Two hours into my trip I stopped, mostly to stretch my legs, but also to top off the tank with gas at a reasonable price, at least compared to the prices in Washington, DC. Not everyone in Washington is a politician, but businesses think everyone is wealthy. It is one over-priced city. At the rest stop, I got another coffee and a few cookies and sat for a while with my trusty notebook. I found a nice, quiet table to one side.
“Hagerstown, Maryland” was the title at the top of my notebook. Yesterday I had managed to do a bit of research on Hagerstown, a town I hadn’t even heard of before—the history, the charm, the people. It is all quite interesting. It’s a quaint little town. The Internet told me that Hagerstown had a population of around 39,000. The town was settled in 1739. It was named after Jonathan Hager, a German immigrant, though it took some time until the town was named. The history books reflect that in 1861, Hagerstown was used as a base in the Civil War by General James Longstreet’s troops of the South. The town was very active in the unfolding of the Civil War.
What really grabbed my attention, though, was something I had come upon while searching for Lolita’s timeframe. The records showed that in 1923, Lolita was engaged. But it was also the year that a mass murderer executed several young women in the small town execution-style. The murders went unsolved. One of my many questions for Lolita would be what her memories were of that year. In 1923, serial-type killings were rare. My initial research had showed no such killings in the several years before or after that year anywhere in the United States.
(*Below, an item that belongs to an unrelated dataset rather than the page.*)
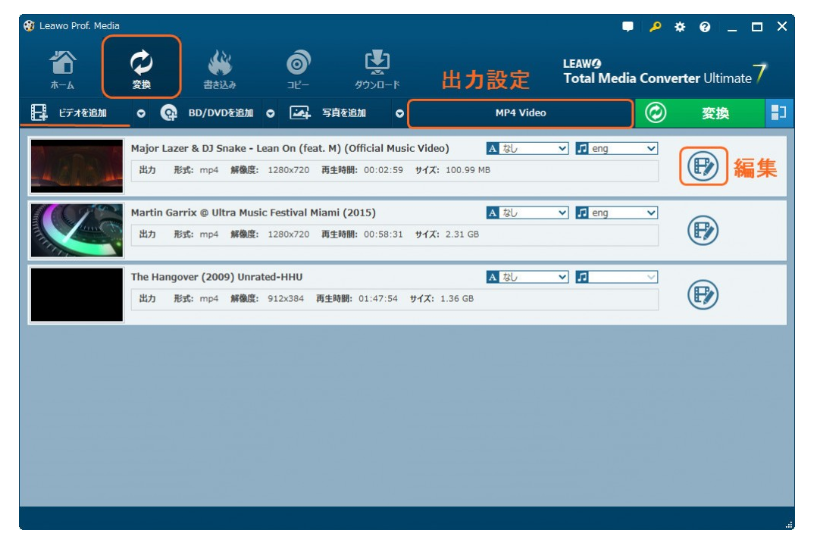Select the Martin Garrix video thumbnail
The height and width of the screenshot is (543, 817).
click(77, 231)
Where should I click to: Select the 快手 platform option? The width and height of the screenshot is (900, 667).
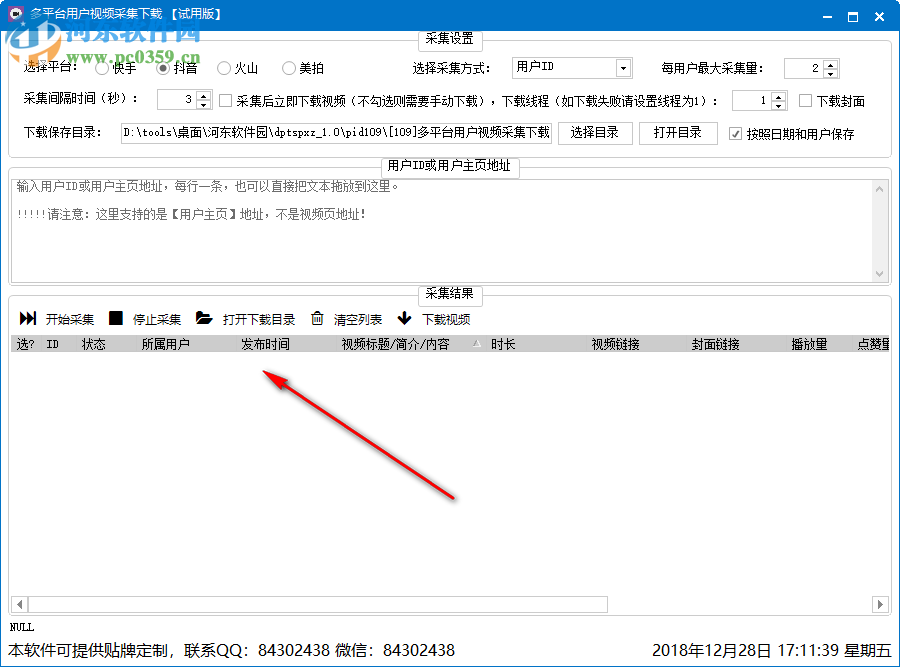click(100, 69)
So who could have committed such hideous murders of three young women? W
as it one killer, or someone copying the lead killer? Were the killers locals or people from outside of Hagerstown? These kinds of murders are usually committed by the same individual. Lolita was young in 1923. Did she and the other young women of the community live in fear that entire year? I’m sure they did. And since the murders went unsolved, no doubt the fear remained into the following year and for some time afterward. I was sure that Lolita, if she still had her senses, would have recollections of that time in her life. It was a memorable time in Hagerstown history.
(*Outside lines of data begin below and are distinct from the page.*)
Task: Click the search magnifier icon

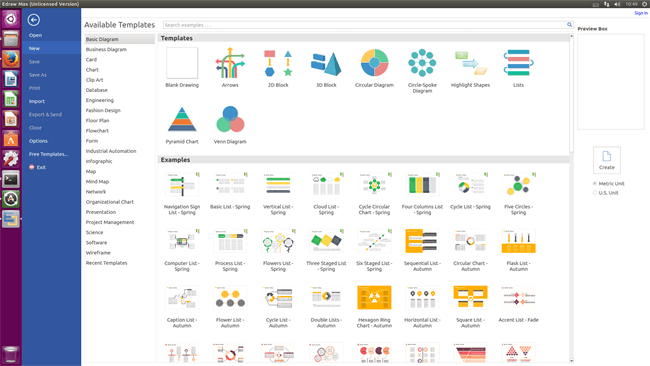Action: tap(569, 25)
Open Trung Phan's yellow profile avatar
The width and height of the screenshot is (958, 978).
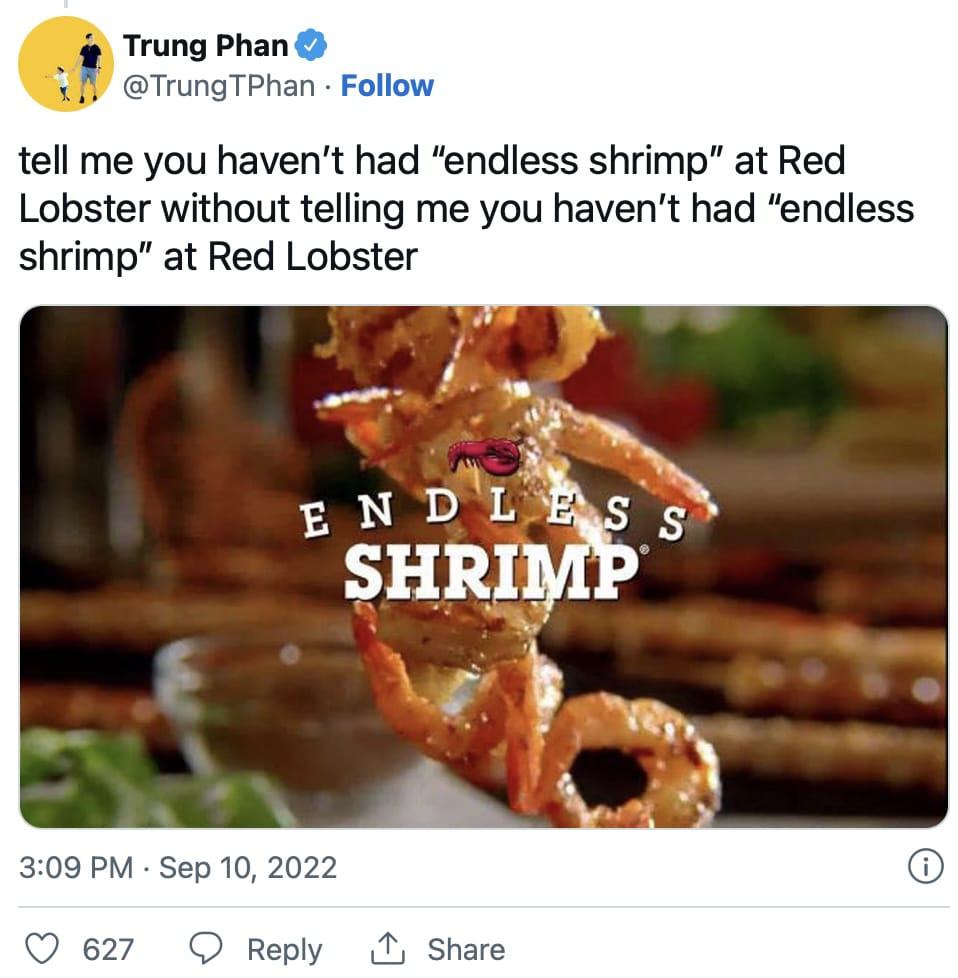[x=66, y=64]

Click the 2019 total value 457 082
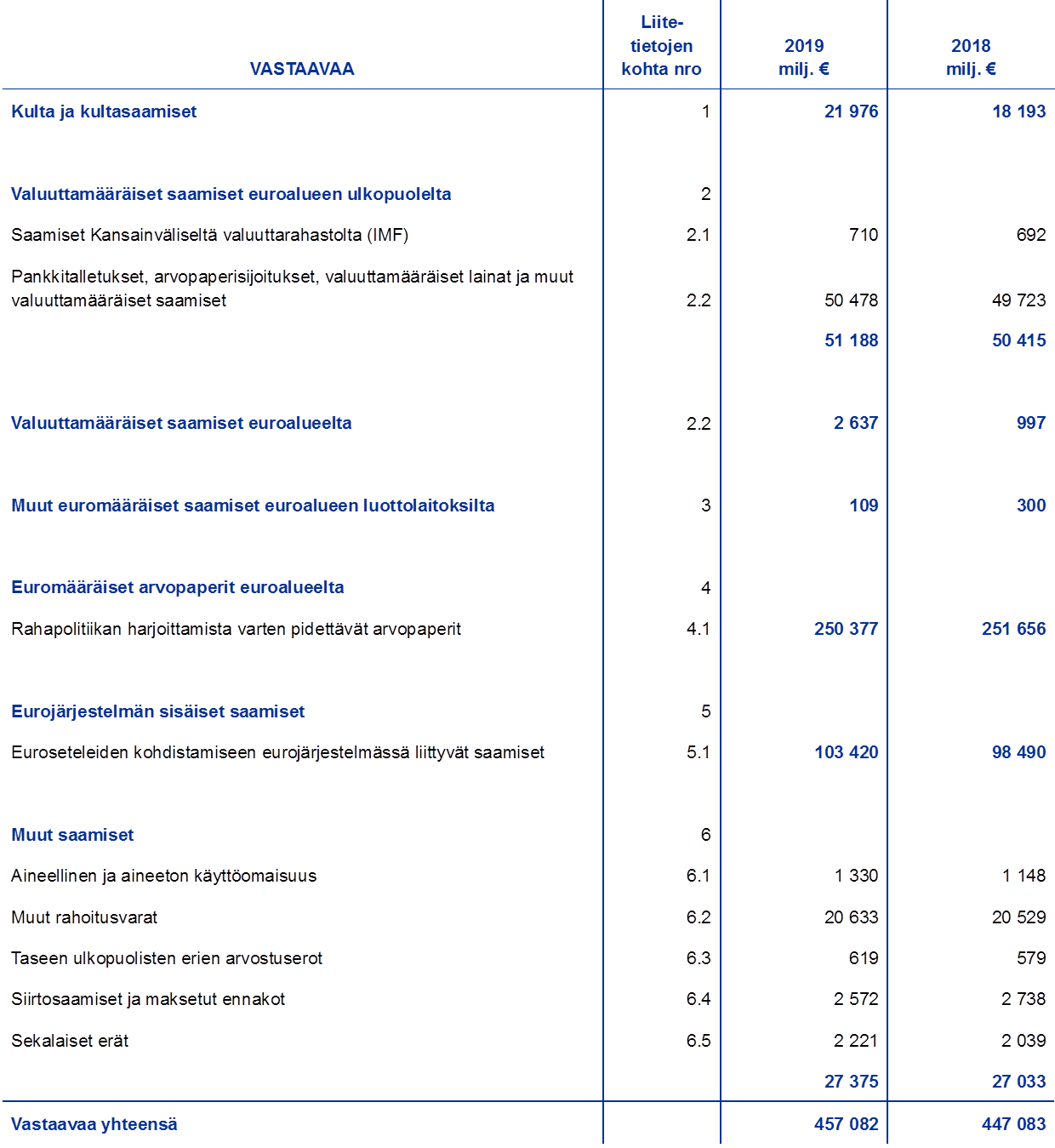(x=846, y=1124)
The website ancestry.com also housed newspaper stories from that specific time. The killings were truly horrific for 1923, and would still be horrific if they were committed today. I learned that the killer or killers were sadistic in their actions surrounding the Hagerstown girls’ deaths, because in each instance, the killer would wait exactly one month to the day after the killing and then would prominently display a part of the dead girl’s body. It seems that on that day, the killer would take a severed arm of the murdered girl and leave it sticking straight up out of the ground somewhere.
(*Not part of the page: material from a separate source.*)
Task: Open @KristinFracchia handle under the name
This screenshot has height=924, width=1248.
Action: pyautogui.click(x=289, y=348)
The records showed that one of the arms was sticking straight up out of the front lawn of the Hagerstown Theater, one was sticking up out of the front lawn of the town’s only Chevrolet dealership, and the third was found outside the Hagerstown high school. It was sticking straight up in a large flowerpot near the front entrance of the school. Lolita, coincidentally, had worked at that school as a teacher’s assistant in 1923, according to my notes.